Created 07-05-2016 09:21 PM
I'm doing some data processing with tabular data and have noticed that a few of my fields are not Strings but the data processing I do does not require the fields to be non-Strings.
E.g.:
|-- user_uid: Int (nullable =true) |-- labelVal: Int (nullable =true) |-- probability_score: Double (nullable =true) |-- real_labelVal: Double (nullable =false)
I know stylistically it's better to have each field be the correct type, but from an efficiency standpoint, is it more computationally expensive or worse on storage to keep every field as a String?
Created 07-05-2016 09:45 PM
It depends a bit what you do with it. Each time you send the data over the network a native datatype will be much faster. 999999999 would be 4bytes as integer but 10 bytes as a string ( characters plus length). That holds for shuffles and any operation that needs to copy data. ( Although some functions like a Map might not be impacted since the Strings will not be necessarily copied in Java if you only assign them for example )

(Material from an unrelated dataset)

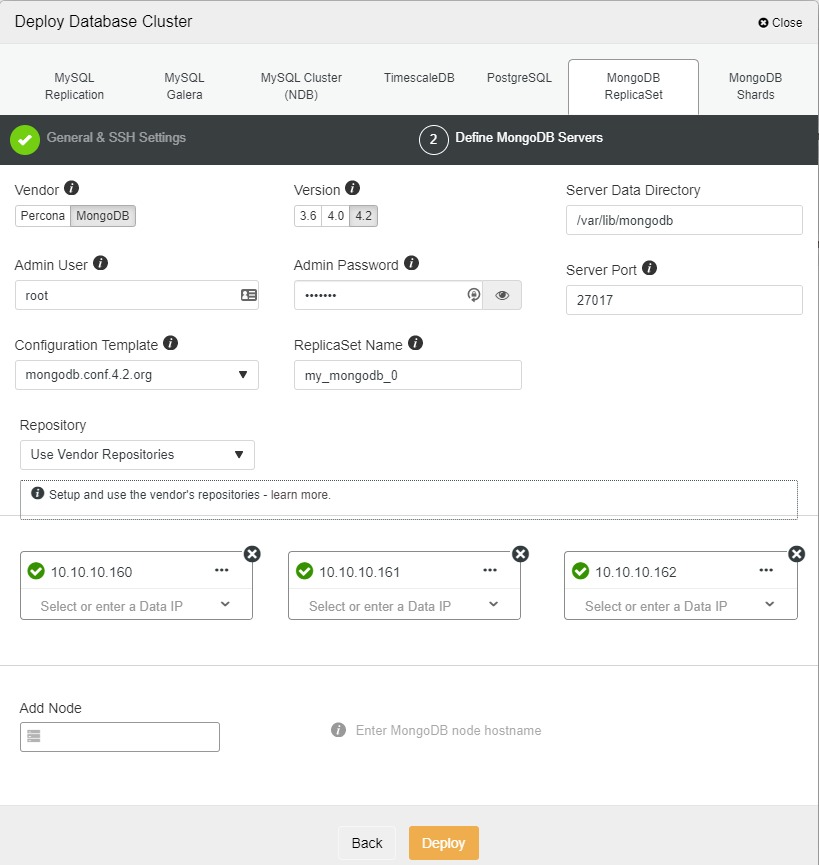This screenshot has height=865, width=819.
Task: Choose version 3.6
Action: (x=307, y=216)
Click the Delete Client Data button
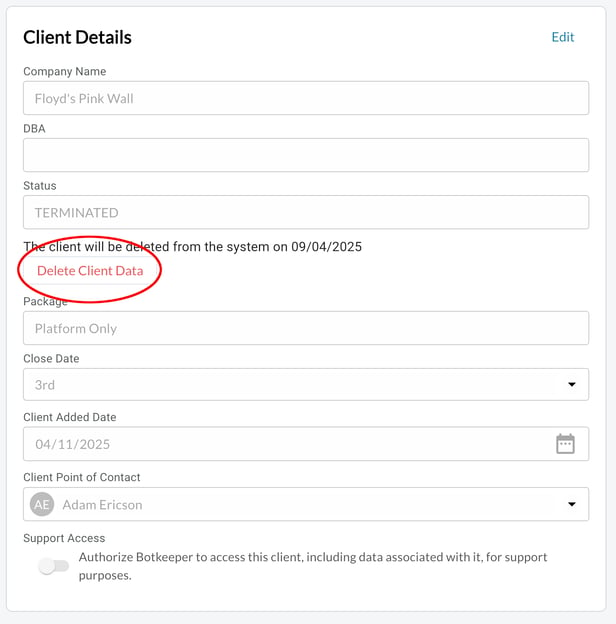The height and width of the screenshot is (624, 616). click(90, 271)
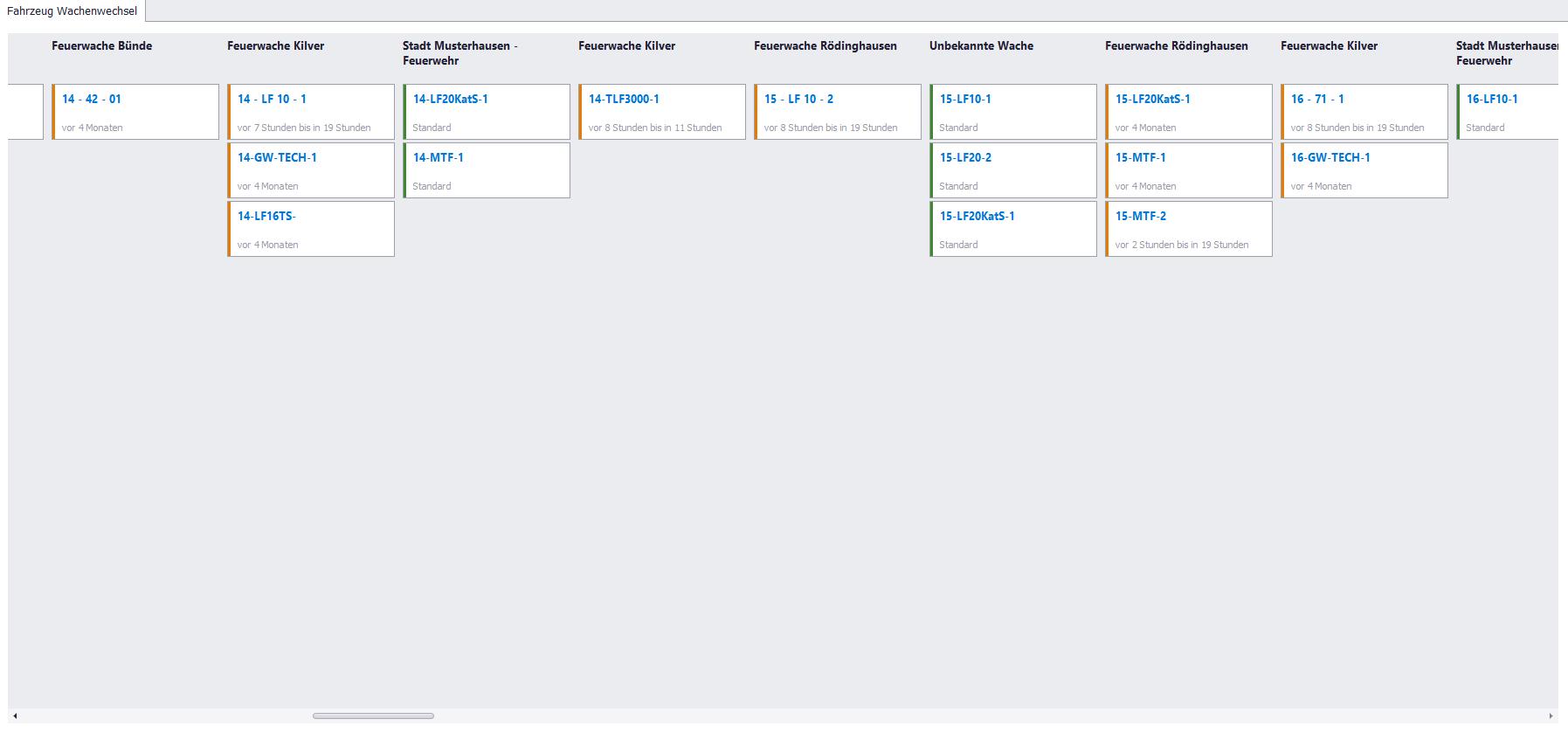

It also costs you more RAM in the Executor which can be a considerable factor in Spark when doing aggregations/joins/sorts etc.
And finally when you actually need to do computations on these columns you would have to cast them which will be a pretty costly operation that you could save yourself otherwise.
So depending on your usecase the performance and RAM difference can vary between not really significant and considerable.
Created 07-05-2016 09:25 PM
Can you outline the type of queries involving probability_score and real_labelVal fields ?
The answer to the above would determine whether declaring fields as String is good practice.
Created 07-05-2016 09:42 PM
The queries involve:
grouping by useruid and getting a count of rows
joins (all kinds of joins)
Created 07-05-2016 09:45 PM
It depends a bit what you do with it. Each time you send the data over the network a native datatype will be much faster. 999999999 would be 4bytes as integer but 10 bytes as a string ( characters plus length). That holds for shuffles and any operation that needs to copy data. ( Although some functions like a Map might not be impacted since the Strings will not be necessarily copied in Java if you only assign them for example )
It also costs you more RAM in the Executor which can be a considerable factor in Spark when doing aggregations/joins/sorts etc.
And finally when you actually need to do computations on these columns you would have to cast them which will be a pretty costly operation that you could save yourself otherwise.
So depending on your usecase the performance and RAM difference can vary between not really significant and considerable.
Created 07-05-2016 09:51 PM
Seeing as how I will be working with gigabytes/terabytes of data, I think a native datatype would be best then. Thank you!